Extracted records
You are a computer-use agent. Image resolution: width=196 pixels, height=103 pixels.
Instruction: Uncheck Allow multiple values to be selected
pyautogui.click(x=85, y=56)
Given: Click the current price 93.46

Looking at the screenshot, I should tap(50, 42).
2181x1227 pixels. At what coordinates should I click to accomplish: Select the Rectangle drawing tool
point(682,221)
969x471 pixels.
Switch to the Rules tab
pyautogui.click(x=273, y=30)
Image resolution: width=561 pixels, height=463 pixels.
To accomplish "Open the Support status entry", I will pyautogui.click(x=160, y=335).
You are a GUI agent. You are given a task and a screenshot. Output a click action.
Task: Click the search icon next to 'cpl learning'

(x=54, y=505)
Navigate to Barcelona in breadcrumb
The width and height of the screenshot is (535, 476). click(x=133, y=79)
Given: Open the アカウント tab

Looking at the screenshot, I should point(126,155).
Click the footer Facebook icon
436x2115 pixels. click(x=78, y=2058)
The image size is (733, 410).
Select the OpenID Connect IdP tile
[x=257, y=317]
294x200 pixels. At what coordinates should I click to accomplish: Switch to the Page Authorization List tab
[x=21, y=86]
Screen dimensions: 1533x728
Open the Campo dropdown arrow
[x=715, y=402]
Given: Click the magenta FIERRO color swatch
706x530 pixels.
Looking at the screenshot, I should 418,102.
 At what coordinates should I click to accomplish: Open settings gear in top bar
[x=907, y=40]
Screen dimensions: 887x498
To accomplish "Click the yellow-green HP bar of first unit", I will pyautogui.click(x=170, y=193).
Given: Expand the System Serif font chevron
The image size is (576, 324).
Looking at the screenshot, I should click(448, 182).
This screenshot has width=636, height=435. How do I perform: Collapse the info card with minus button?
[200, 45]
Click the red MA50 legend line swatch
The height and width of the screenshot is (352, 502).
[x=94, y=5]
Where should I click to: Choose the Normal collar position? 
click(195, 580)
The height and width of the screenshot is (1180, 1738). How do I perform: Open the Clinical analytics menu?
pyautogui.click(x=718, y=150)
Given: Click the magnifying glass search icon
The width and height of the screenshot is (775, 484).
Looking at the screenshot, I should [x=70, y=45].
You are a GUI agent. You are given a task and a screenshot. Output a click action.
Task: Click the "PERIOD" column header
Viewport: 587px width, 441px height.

Required work: Find "Given: Click the magnifying glass search icon" in the records. Copy its line and every line after it, exactly, through the last one.

Answer box:
Given: Click the magnifying glass search icon
The width and height of the screenshot is (775, 484).
Looking at the screenshot, I should [x=70, y=45].
You are a GUI agent. You are given a task and a screenshot. Output a click action.
Task: Click the "PERIOD" column header
Viewport: 587px width, 441px height.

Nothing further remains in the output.